• _Requirements_
Reproduce the data from the line with "You are a GUI" through the end of the data, changing "screenshot" to "screen capture" and keeping everything else the same. Leave the pictures out.
>> start Provided material
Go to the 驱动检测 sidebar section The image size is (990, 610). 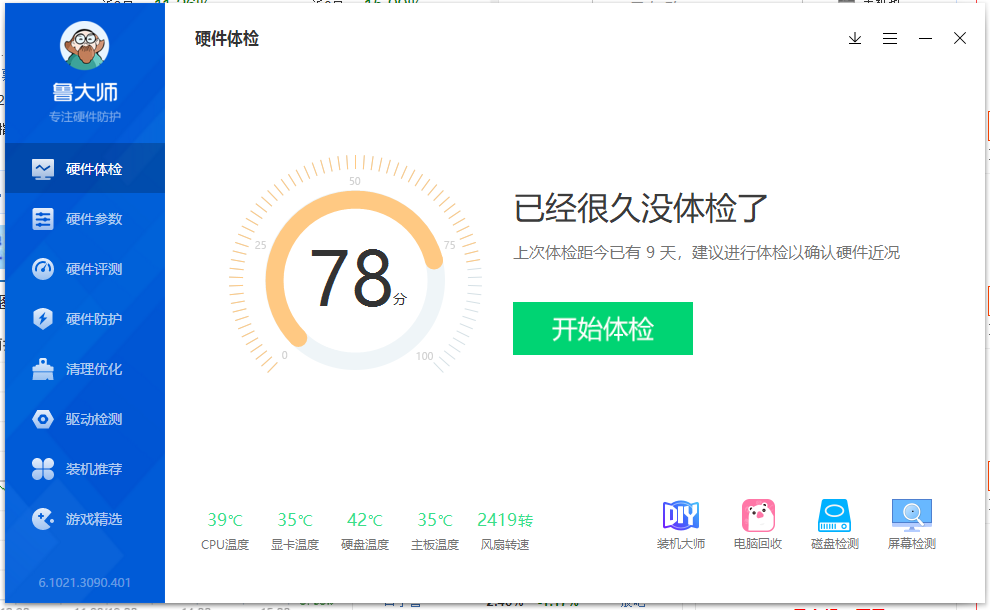click(x=85, y=419)
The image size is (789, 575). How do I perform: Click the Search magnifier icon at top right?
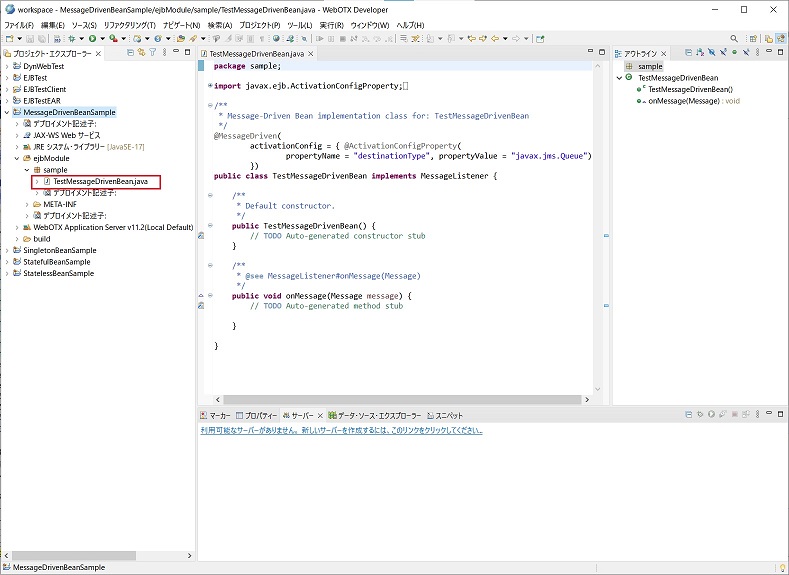click(734, 38)
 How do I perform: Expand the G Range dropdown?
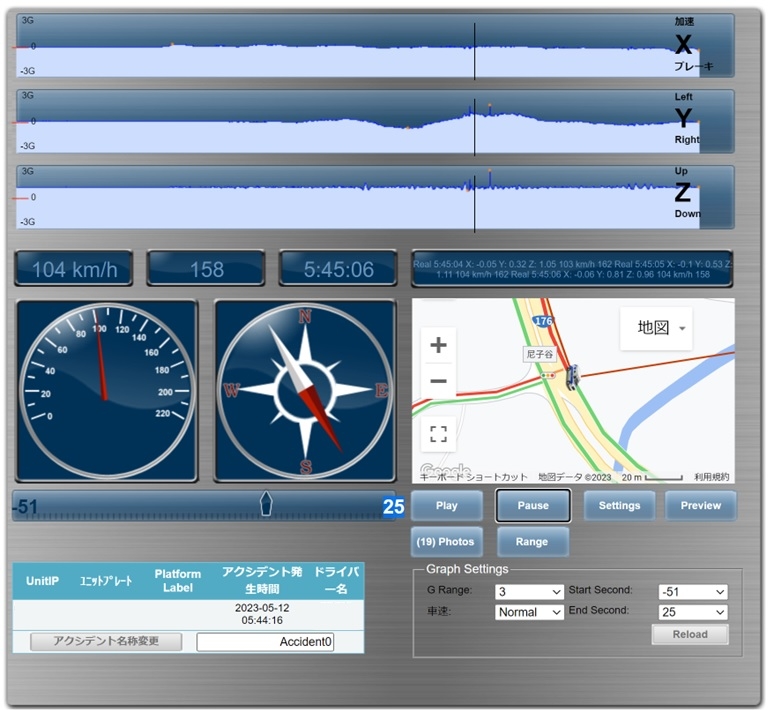(530, 592)
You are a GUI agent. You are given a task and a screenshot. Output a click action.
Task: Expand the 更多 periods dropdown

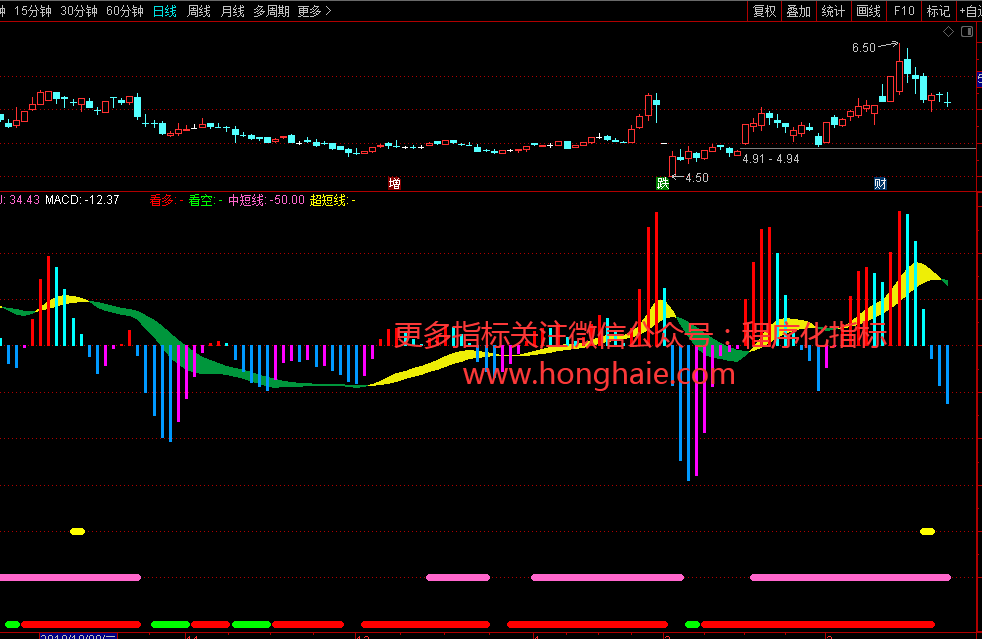(x=314, y=11)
>> end Provided material
• _Expected output_
You are a GUI agent. You are given a task and a screen capture. Output a click action.
Task: Expand the 更多 periods dropdown

(x=314, y=11)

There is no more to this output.